WHAT TO WORK ON
Restate all the lines below word for word, but omit the pictures.

DATA TO PROCESS

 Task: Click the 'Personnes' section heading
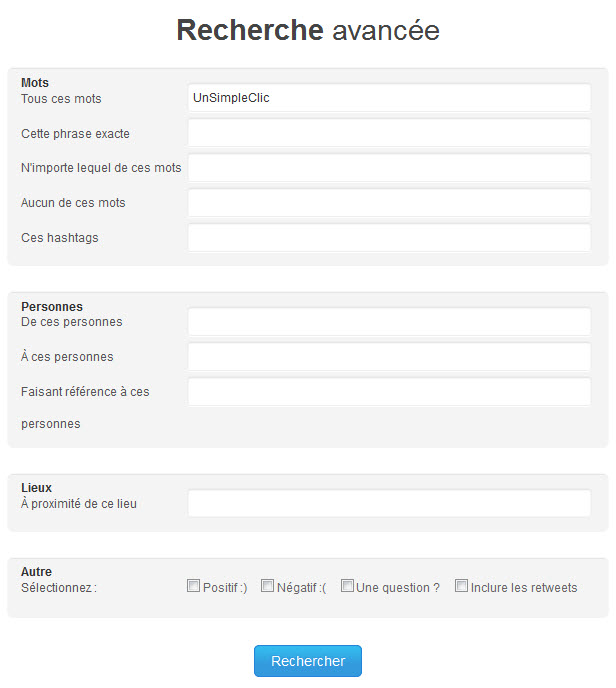pyautogui.click(x=52, y=306)
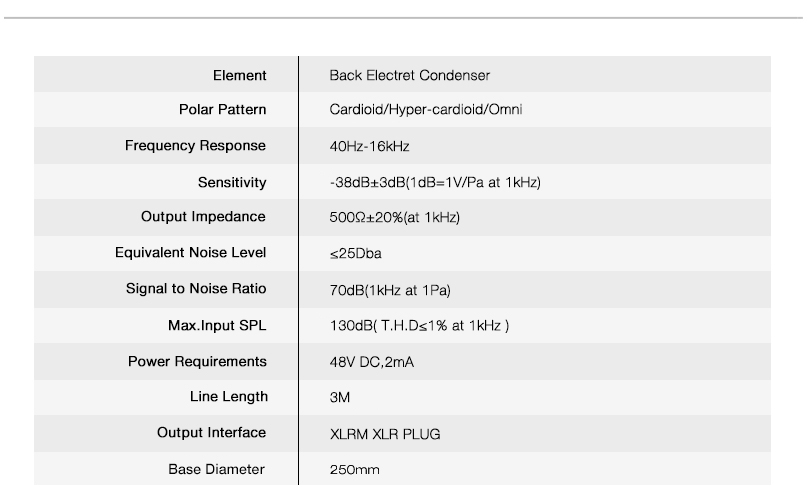Click the "Equivalent Noise Level" label

190,253
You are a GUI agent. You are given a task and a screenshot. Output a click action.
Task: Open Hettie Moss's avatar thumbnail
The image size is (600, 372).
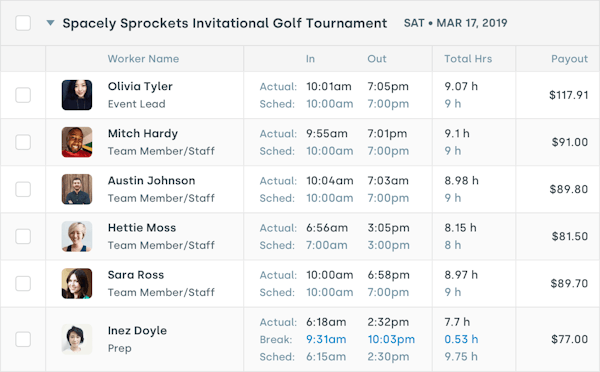click(x=77, y=236)
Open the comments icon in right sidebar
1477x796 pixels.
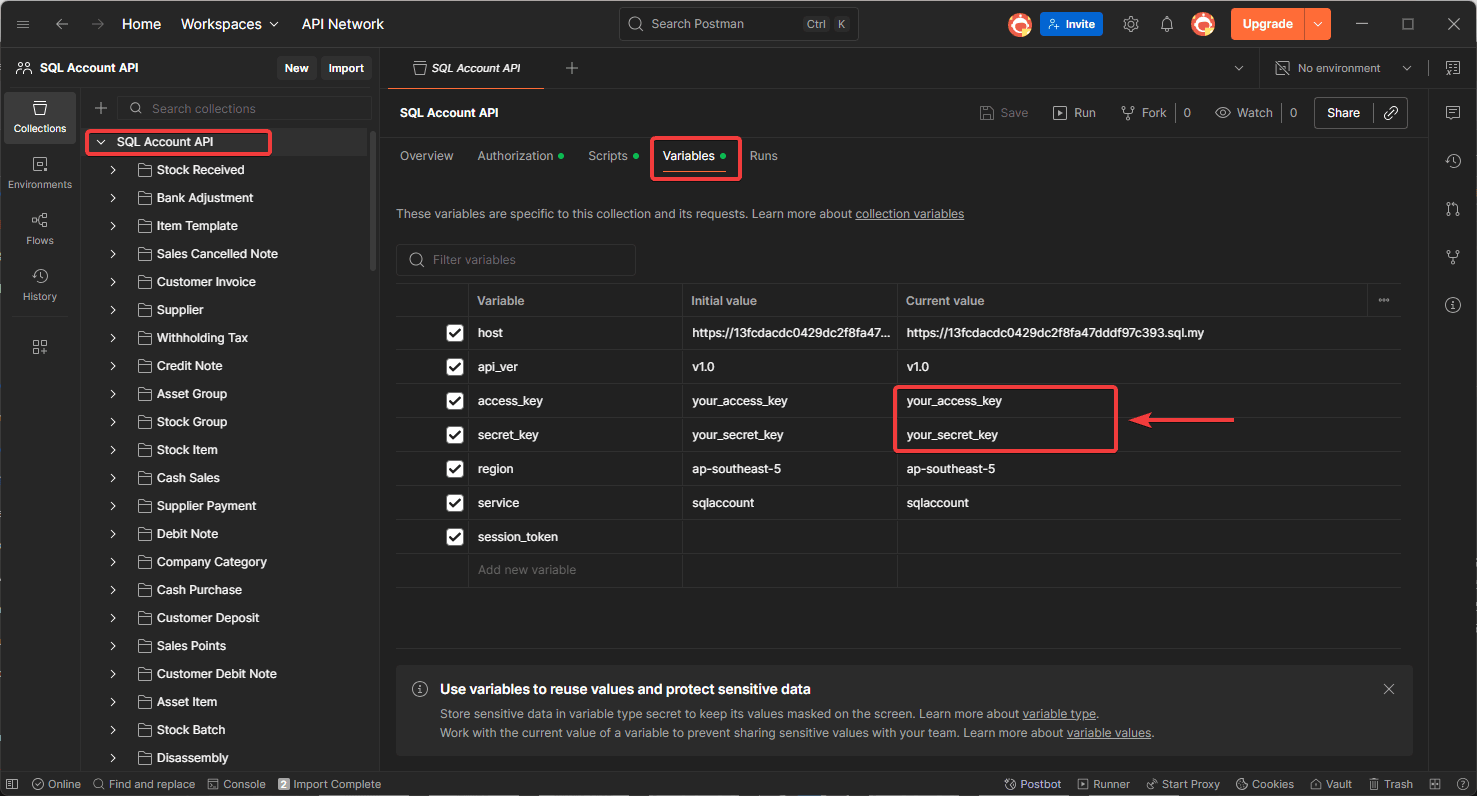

EXERCISE RESULT
 Task: Click the 'Personnes' section heading
pyautogui.click(x=52, y=306)
Click the "Equivalent Noise Level" label

190,253
You are a GUI agent. You are given a task and a screenshot. Output a click action.
Task: Open Hettie Moss's avatar thumbnail
The image size is (600, 372).
click(x=77, y=236)
Open the comments icon in right sidebar
1477x796 pixels.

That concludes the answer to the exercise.